→ **Text block**
4. On ground 2, I think the judge may have gone rather far by saying in the penultimate sentence that the appellant "would have been detained". However, that must be read in context. The following sentence is to the effect that the failure to show interest in her when she left "suggests that at that stage she was of no interest."
5. Mr Templeton criticised the finding as entirely speculative, being based only on lapse of time, when there was no evidence to show how long it might take for the authorities to develop and pursue their interest, and the appellant was a relatively minor figure. He suggested also that the reference to the small size of Bahrain and its geographic situation was irrelevant.
6. I do not agree with those submissions. The judge's reasoning is sensible. It was obviously pertinent to bear in mind that Bahrain is a relatively small and well organised country, not a massive and chaotic one. This was not a point which might by itself determine the appeal, but it is one the judge was entitled to make.
7. Exactly similar considerations apply to the third ground. The judge said that her family had significant connections to the Shia opposition, and although her own involvement was at a relatively low level, the judge was entitled to find it unlikely that the interest of the authorities would have developed only so long after they came to know of her involvement and after she had left the country.
8. Mr Templeton acknowledged that ground 4 is a relatively minor point. I do not think there is much in it. The paragraph as a whole is plainly designed to put on record that the judge was aware of the background evidence, yet found that the appellant did not fall into the category of persons against whom abuses were likely.
9. Mr Templeton's final submission was that the first 3 grounds were all good, and sufficient not only for the determination to be set aside but to show that there were no remaining reasons by which an adverse credibility conclusion could be sustained, and that the determination should therefore be reversed.
10. Mrs O'Brien's final submission was that although ground 1 was good, there was nothing in the remaining grounds, and the adverse findings which survived scrutiny were sufficient for the determination to stand.
11. I have indicated above my views on the respective strength of the grounds, in which light I think that the final submissions on both sides went too far.
12. Whether a decision survives excision of an error is always a matter of fact and degree. The structure of the judge's decision is that at paragraphs 25, 26 and 27 he makes findings favourable to the appellant on points advanced by the respondent. His first significant point against the appellant is at paragraph 28, which has been accepted to be mistaken. His next point is at paragraph 29. Paragraph 30 settles another minor point in her favour. At paragraph 31 the judge notes the appellant's account of her husband's family being well known to the authorities, which reinforces his view that they would have taken steps to arrest her or prevent her from leaving. This overlaps with both paragraphs 29 and 32. Those are all the main points in the decision. Paragraph 28 is lengthy and detailed and seems to have played quite a significant part in the judge's thinking. I do not think it can safely be said that but for the error, he would inevitably have come to the same view, and his decision should therefore stand.
13. Grounds 2 and 3 do not amount to more than disagreement. I am equally unable therefore to accept that there are no reasons which survive scrutiny, so that the decision falls to be reversed.
14. The determination of the First-tier Tribunal is set aside. None of its findings are to stand. Under section 12(2)(b)(1) of the 2007 Act and Practice Statement 7.2 the nature and extent of judicial fact finding necessary for the decision to be remade is such that it is appropriate to remit the case to the First-tier Tribunal. The members of the First-tier Tribunal chosen to reconsider the case are not to include Judge Morrison.
15. No anonymity direction has been requested or made.

→ **Recorded information**
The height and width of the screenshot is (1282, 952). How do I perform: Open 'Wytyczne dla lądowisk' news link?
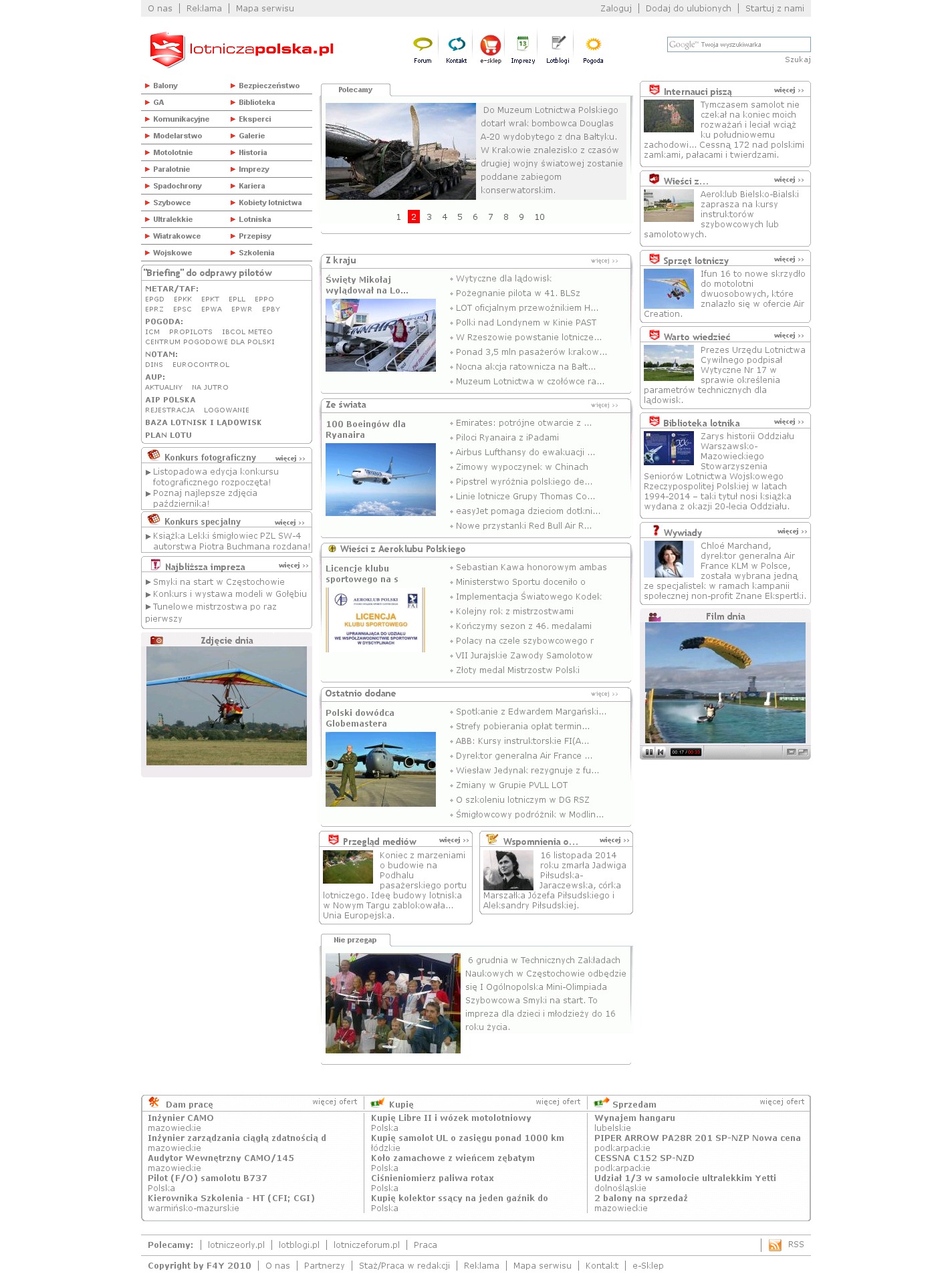[x=503, y=278]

→ **Work to complete**
Copy out word for word the passage of the tribunal decision that opens with the words containing "11. I have indicated" and closes with "went too far.". The material after the tribunal decision has no role here.

→ **Task response**
11. I have indicated above my views on the respective strength of the grounds, in which light I think that the final submissions on both sides went too far.